Independientemente de si el presidente de la República tomó la decisión de suspender todo trabajo a realizarse en esa zona, una vez vio el rechazo masivo de una gran parte de la población dominicana y basándose en lo que la propia Ley de Medio Ambiente establece, hay que tomar en consideración que todo esto es fruto de los hechos históricos que han ocurrido alrededor de cada experiencia minera que se ha desarrollado en nuestro país.

Hemos conversado y leído sobre el tema hace mucho tiempo, y tenemos amigos y uno hasta podría entenderlo, que está a favor de la minería, aun siendo defensores del Medio Ambiente.

Sin embargo, es lo mismo que hemos establecido a cada uno de ellos, y es que nos muestren: ¿Cuál es la referencia positiva que tiene este país en el plano de este tipo de empresas? Porque si vamos a tomar el caso de Sánchez Ramírez, creemos que los hechos tanto en daños ambientales como en el aspecto económico para la región son más que palpables.

Porque hoy esa zona y la de Monseñor Nouel en su momento, debieron estar como tazas de oro. Sin embargo, la realidad es más elocuente que las palabras. 

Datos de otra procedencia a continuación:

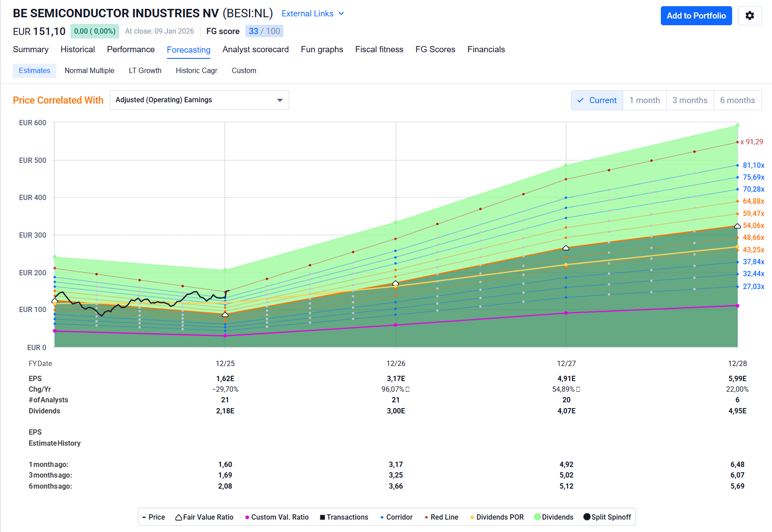Click the copy icon beside 96,07% change
The width and height of the screenshot is (772, 532).
click(x=407, y=389)
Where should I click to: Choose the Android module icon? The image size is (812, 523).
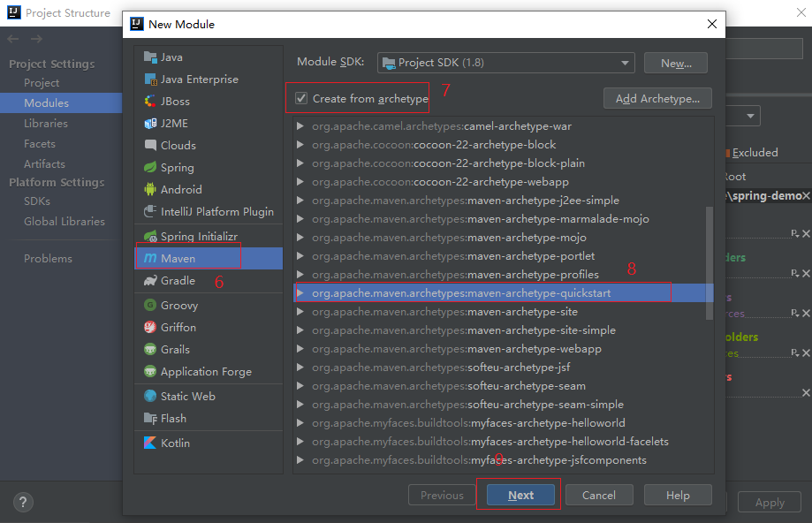pos(149,190)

A todo esto, tenemos un Estado que no ha sabido, vía los distintos gobiernos que le han representado, ser buenos “pater familis”, que como buenos padres, hayan podido cuidar, velar y exigir, ni a las empresas granceras, que han diezmado ríos y afluentes, y mucho menos, a las del ramo minero, que aquellas que han dejado las contaminación y ante los ojos de las propias autoridades, sin que esto haya tenido consecuencias ni siguiera un llamado de advertencia.

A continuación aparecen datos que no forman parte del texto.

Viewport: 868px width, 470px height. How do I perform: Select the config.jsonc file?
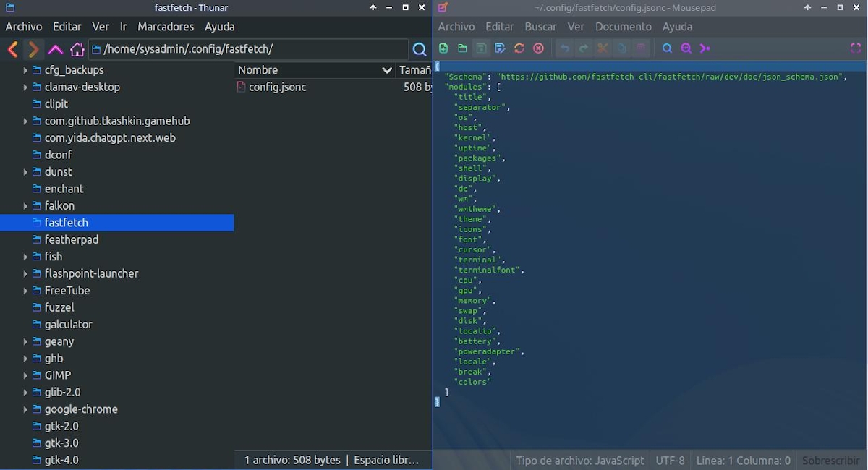tap(277, 87)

Entonces, ante un panorama histórico como el que hemos vivido las dominicanas y dominicanos, frente al tema de las empresas mineras, ha sido un pésimo trabajo, no solo de nuestras autoridades frente a esto, por la falta de una supervisión y vigilancia adecuada y hasta seguimiento, es que se ha perdido y hasta desvirtuado, ese concepto de “minería responsable” y que el mismo haya estado acorde a lo que se ha esperado en la protección de la biodiversidad y el medio ambiente.

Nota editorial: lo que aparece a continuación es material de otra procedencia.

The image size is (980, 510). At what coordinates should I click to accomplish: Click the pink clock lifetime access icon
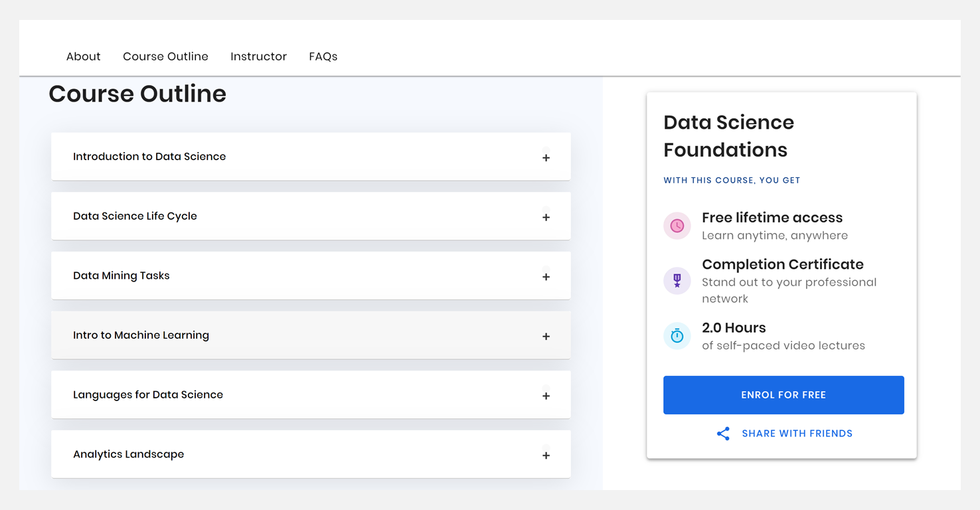click(677, 226)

Si bien es cierto que el resultado de la minería trae sus beneficios, no menos cierto es, que en el caso nuestro, el precio que hemos tenido que pagar los dominicanos, ha sido muy alto y en detrimento del futuro ecológico de las actuales y futuras generaciones.

Es que los precedentes que hemos tenido y que tenemos, ante la explotación minera, el comportamiento estatal ante el seguimiento de estas empresas y de las mismas granceras, no brindan una pizca de confianza ante lo que realmente se llama pueblo, aunque muchos entendamos el significado de la minería, pero en la manera en que hemos manejado como nación el tema, ha sido en perjuicio, más que en beneficio a largo plazo.

Las referencias existentes y pasadas no brindan la confianza requerida. Es una muestra de mayor responsabilidad y dolor ante lo que se llaman recursos naturales, que no hay valor en oro que lo sustituya, si no se sabe proteger y cuidar.